----- Input rows
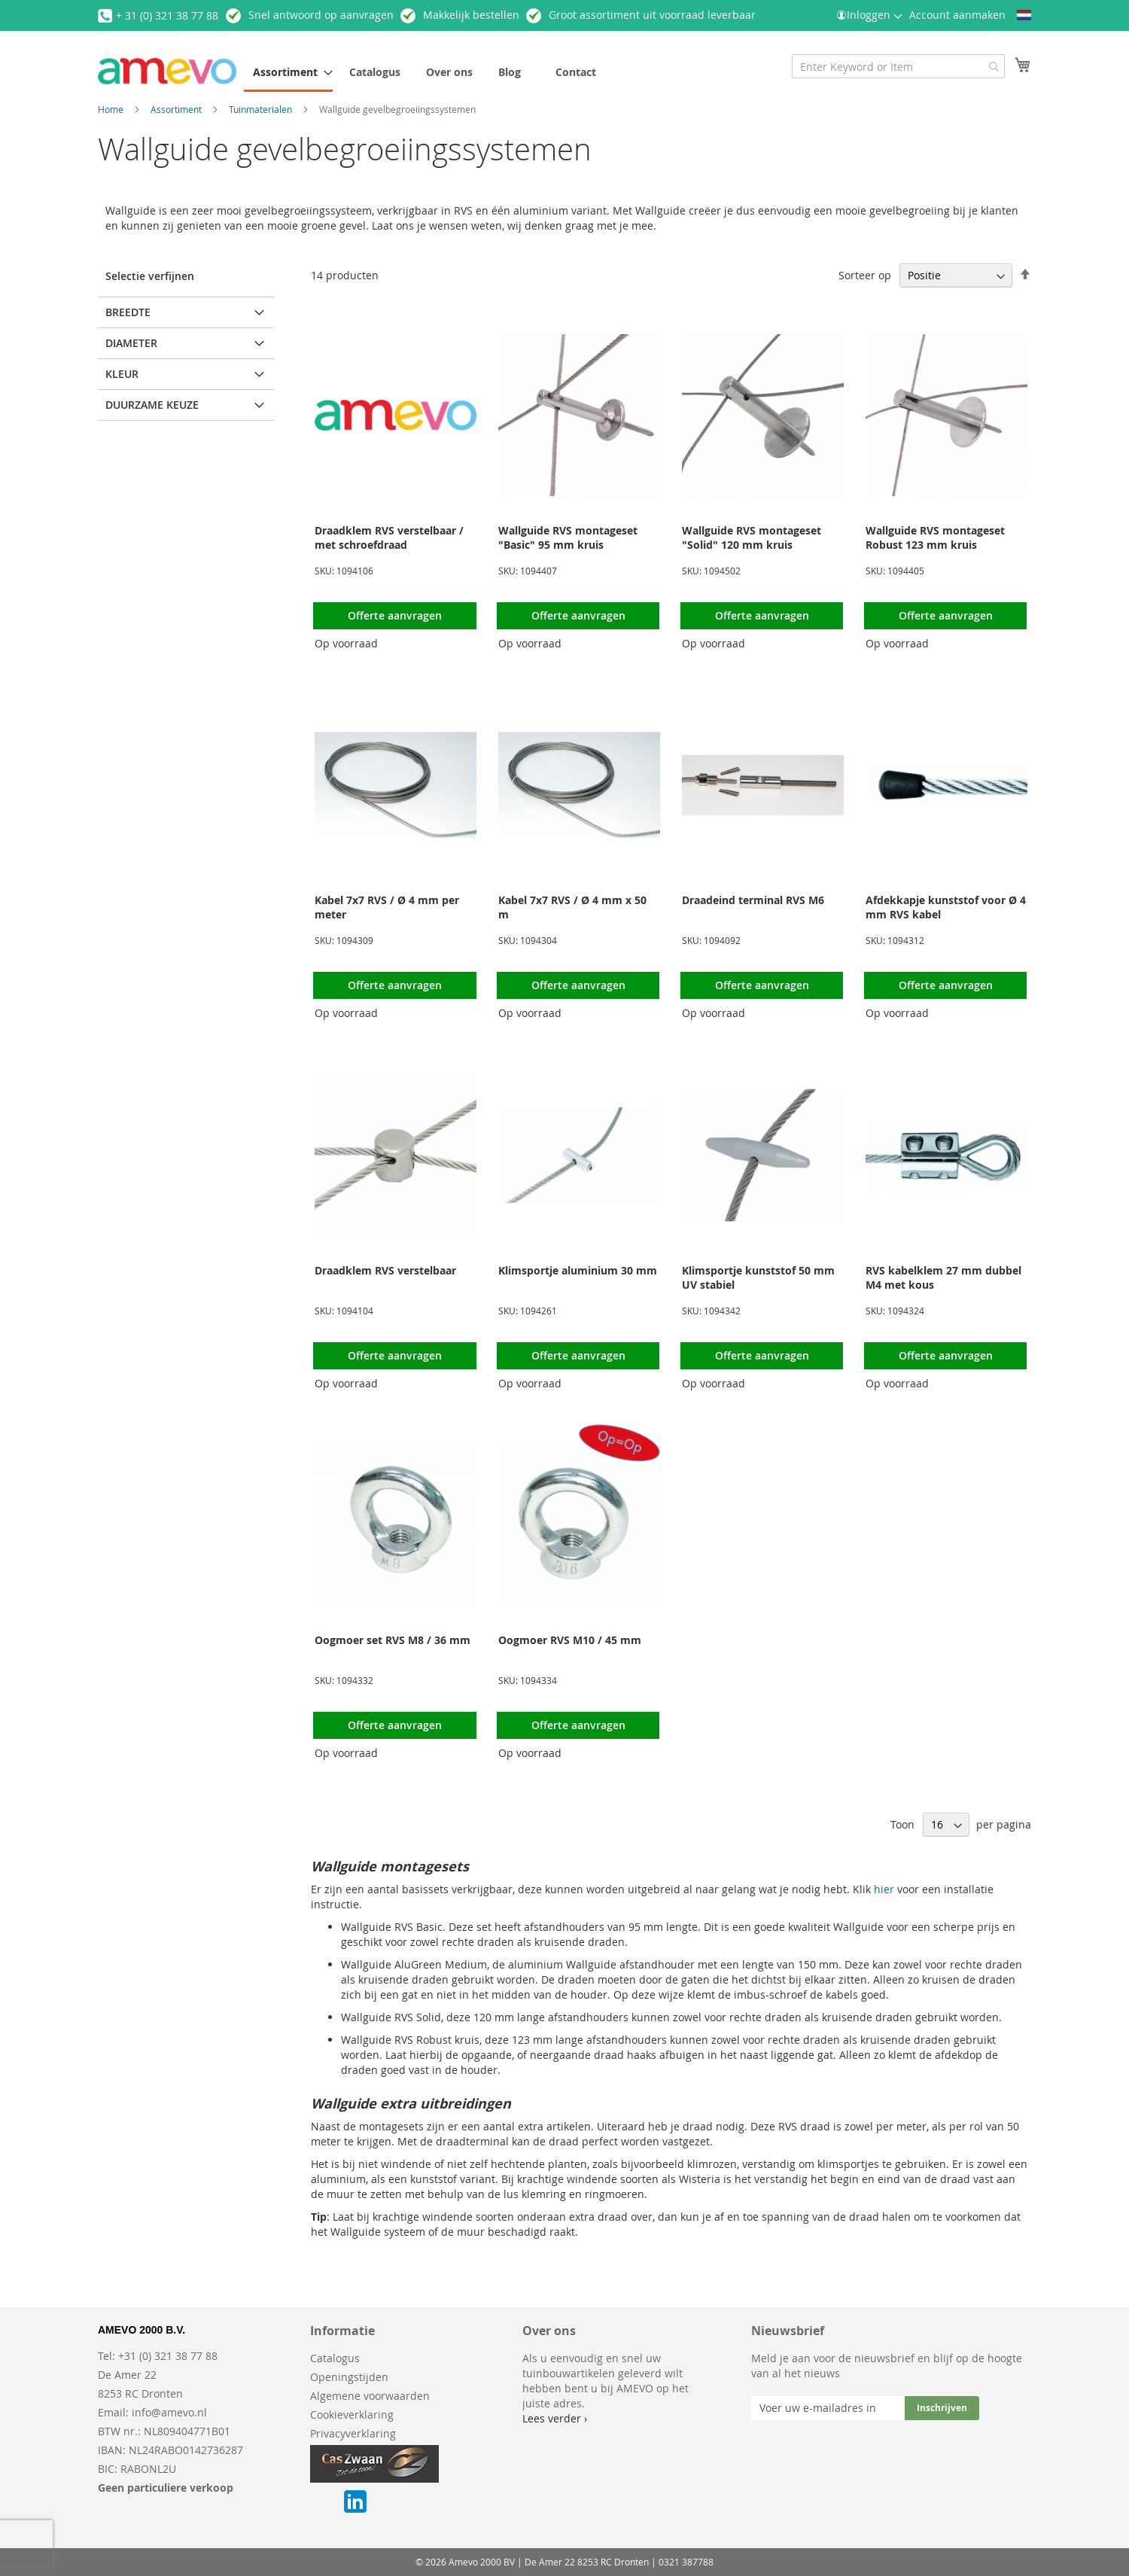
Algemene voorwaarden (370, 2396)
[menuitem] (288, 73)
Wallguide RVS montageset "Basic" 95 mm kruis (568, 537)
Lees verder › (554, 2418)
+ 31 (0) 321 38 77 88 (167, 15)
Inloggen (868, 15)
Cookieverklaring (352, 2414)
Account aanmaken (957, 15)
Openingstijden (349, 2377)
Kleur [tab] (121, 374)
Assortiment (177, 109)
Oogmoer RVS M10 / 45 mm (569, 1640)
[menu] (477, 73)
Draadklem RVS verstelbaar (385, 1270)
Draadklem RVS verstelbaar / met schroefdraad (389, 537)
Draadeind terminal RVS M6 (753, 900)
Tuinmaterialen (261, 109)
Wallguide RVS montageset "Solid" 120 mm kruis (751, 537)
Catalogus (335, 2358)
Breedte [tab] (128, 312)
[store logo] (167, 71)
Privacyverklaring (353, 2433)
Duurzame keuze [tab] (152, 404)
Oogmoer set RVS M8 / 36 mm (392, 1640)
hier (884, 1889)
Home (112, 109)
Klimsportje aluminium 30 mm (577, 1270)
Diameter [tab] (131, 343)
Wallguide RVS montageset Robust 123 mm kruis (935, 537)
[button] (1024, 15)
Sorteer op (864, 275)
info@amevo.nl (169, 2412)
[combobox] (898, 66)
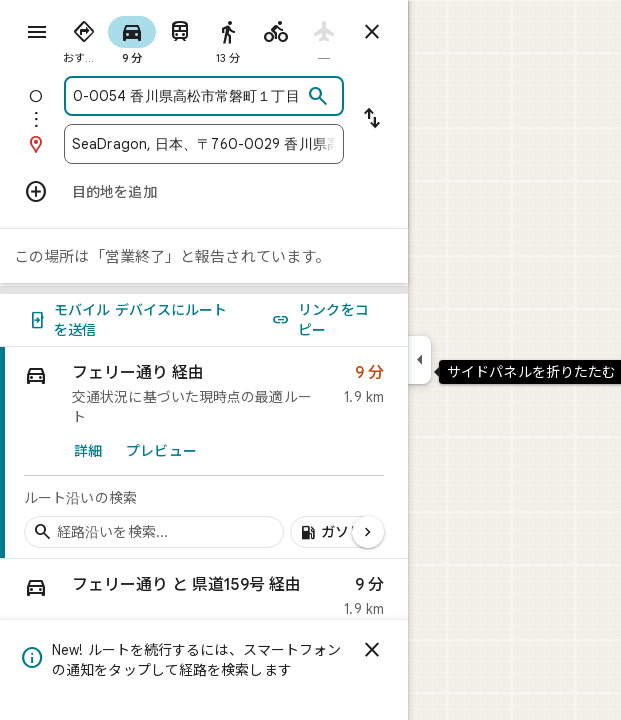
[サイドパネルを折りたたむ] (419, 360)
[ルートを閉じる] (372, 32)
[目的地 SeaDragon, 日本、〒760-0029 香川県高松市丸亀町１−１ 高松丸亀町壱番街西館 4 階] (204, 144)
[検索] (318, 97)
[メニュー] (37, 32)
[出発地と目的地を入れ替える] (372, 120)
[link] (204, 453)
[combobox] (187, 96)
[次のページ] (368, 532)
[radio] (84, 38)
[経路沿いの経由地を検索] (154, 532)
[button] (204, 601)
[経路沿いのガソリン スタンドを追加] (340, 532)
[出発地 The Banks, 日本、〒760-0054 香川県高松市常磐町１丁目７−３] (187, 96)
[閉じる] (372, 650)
----------
§ Objective: Please copy out, word for word, the records from the line holding "Draadeind terminal RVS M6 (753, 900)" through the line holding "Duurzame keuze [tab] (152, 404)", both included.

§ The response:
Draadeind terminal RVS M6 (753, 900)
Tuinmaterialen (261, 109)
Wallguide RVS montageset "Solid" 120 mm kruis (751, 537)
Catalogus (335, 2358)
Breedte [tab] (128, 312)
[store logo] (167, 71)
Privacyverklaring (353, 2433)
Duurzame keuze [tab] (152, 404)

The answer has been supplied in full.